Für seine Wüstenfotos reist Michael Martin mit Eisbrechern, Hundeschlitten, Geländeautos, Skiern und Helikoptern rund um die Welt. Über 300 000 Bilder hat er bereits geschossen. Die Bildbände des 52-Jährigen sind preisgekrönt, seine Tourneen bundesweit ausverkauft. Dabei wäre für den Münchner Geografen beinahe alles ganz anders gekommen.Schon als vierzehnjähriger Schüler beobachtete Michael Martin, geboren im schwäbischen Gersthofen, mit seinem selbst gebauten Newton-Spiegelteleskop den Mars.

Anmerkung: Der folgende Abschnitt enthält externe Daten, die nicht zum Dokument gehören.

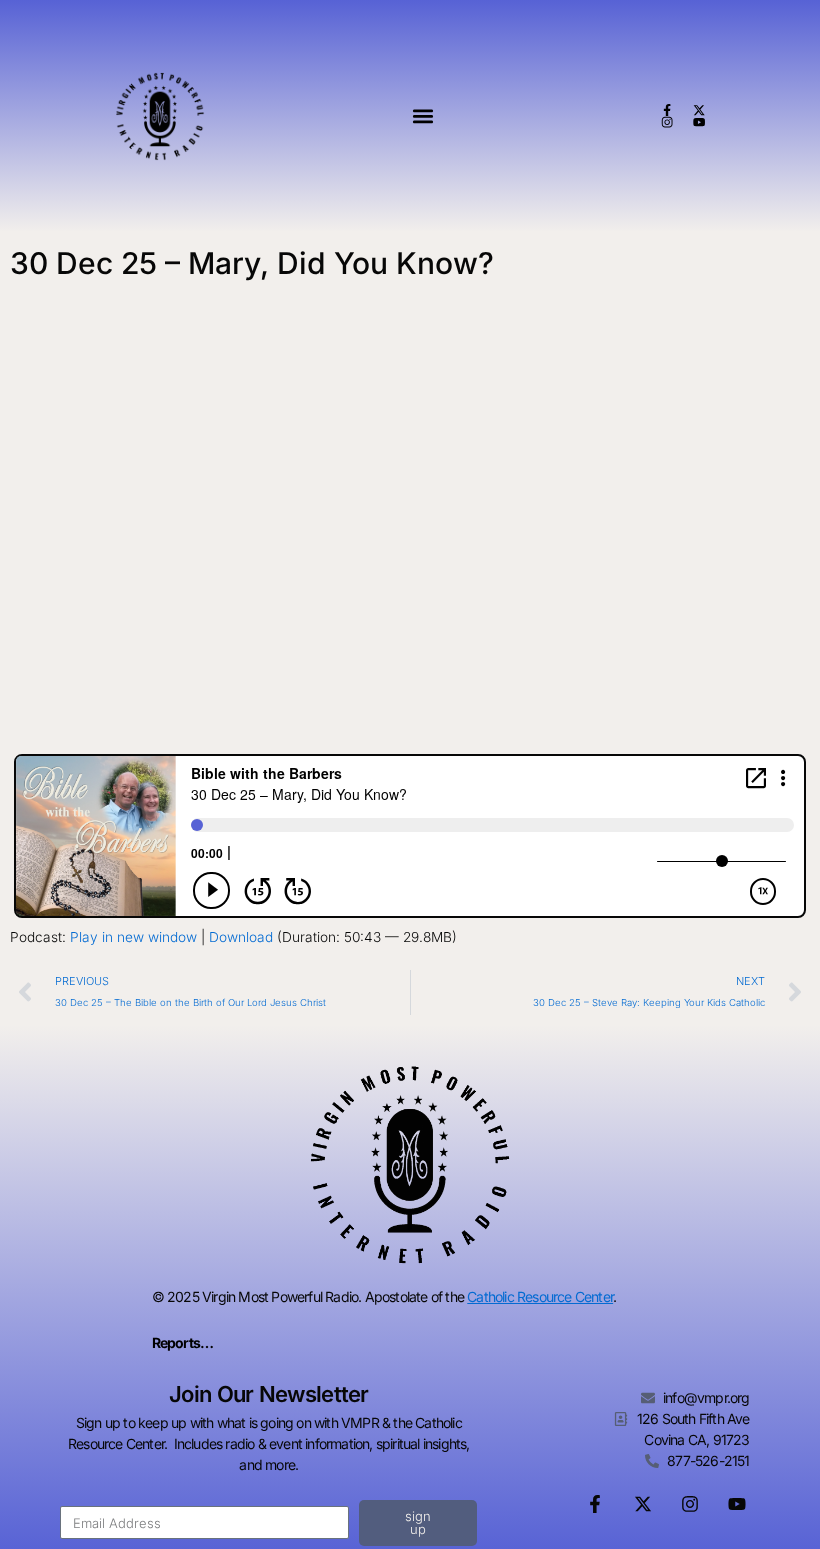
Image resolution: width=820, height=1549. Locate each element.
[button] (422, 116)
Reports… (183, 1342)
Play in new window (133, 937)
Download (241, 937)
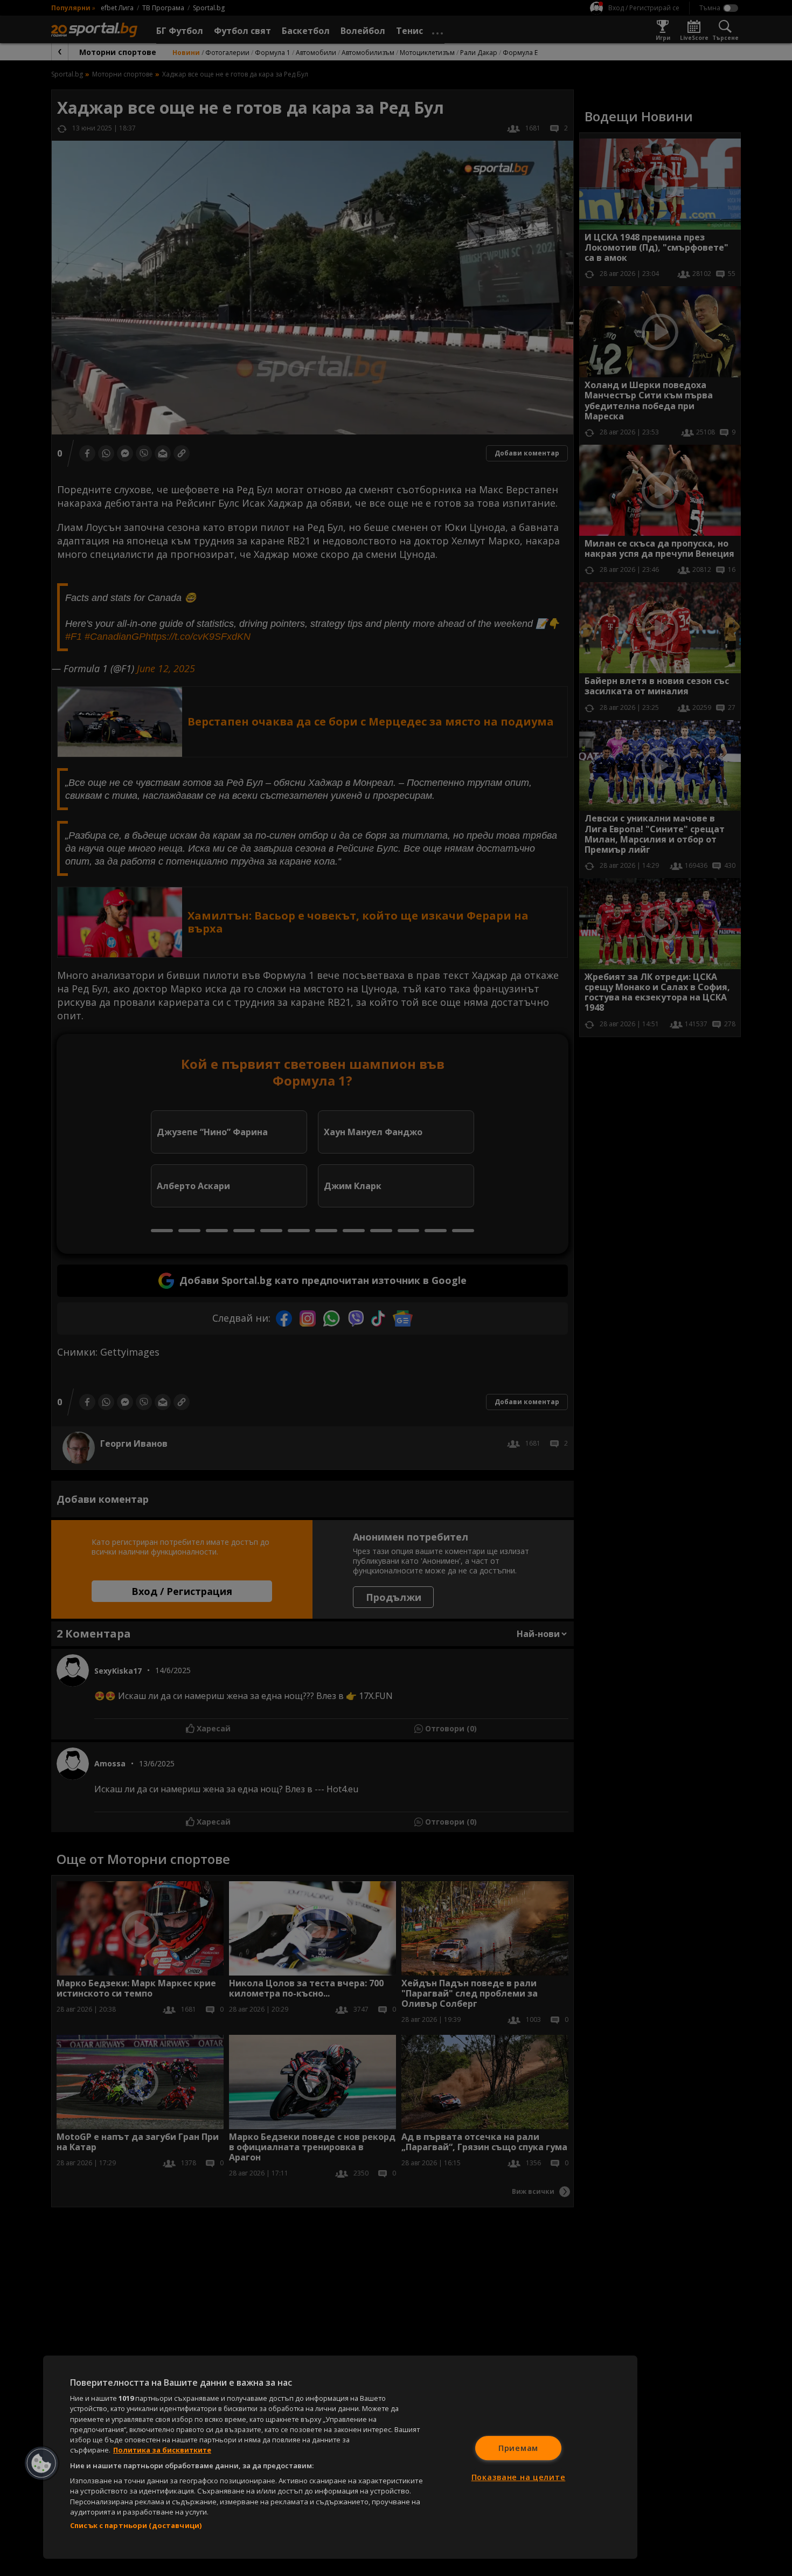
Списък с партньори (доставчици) (136, 2525)
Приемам (518, 2448)
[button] (41, 2463)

Dabei stellte er sich die lebensfeindlichen Verhältnisse auf dem roten Planeten vor. Drei Jahre später reiste er mit dem Mofa von

München bis an den Rand der Sahara, um im Süden Marokkos die Objekte des Südsternhimmels beobachten zu können. Dabei fiel Martin auf: Die Weiten der Sahara sahen genauso aus, wie er sich die Marsoberfläche immer vorgestellt hatte. „Ich realisierte, dass auch die Erde ein Wüstenplanet ist“, erklärt er der Staatszeitung. „Von da an ließen mich die Wüsten der Erde nicht mehr los.“
Inzwischen berichtet der 52-Jährige seit über 30 Jahren über seine Wüstenreisen und wurde zum weltweit renommiertesten Wüstenfotografen. Er veröffentlichte 30 Bildbände und Bücher, hielt über 2000 Vorträge und produzierte mehrere Fernsehfilme. Ab dem Jahr 2009 unternahm Martin für sein Projekt „Planet Wüste“ 40 Expeditionen, die jetzt neben einem Bildband in Fernsehserien, Magazinen und Ausstellungen zu sehen sind – aktuell im Münchner Museum Mensch und Natur. Neben den Trockenwüsten standen dabei auch die Kälte- und Eiswüsten der Arktis beziehungsweise Antarktis im Fokus. Seine Werke wurden mit zahlreichen Preisen ausgezeichnet – unter anderem mit einer Ehrenmedaille der britischen Royal Geographic Society.
Fast wäre aber alles ganz anders gekommen. Denn nach dem Abitur hatte sich Martin zuerst für das Studium der Bauingenieurwissenschaften an der Technischen Universität in München eingeschrieben.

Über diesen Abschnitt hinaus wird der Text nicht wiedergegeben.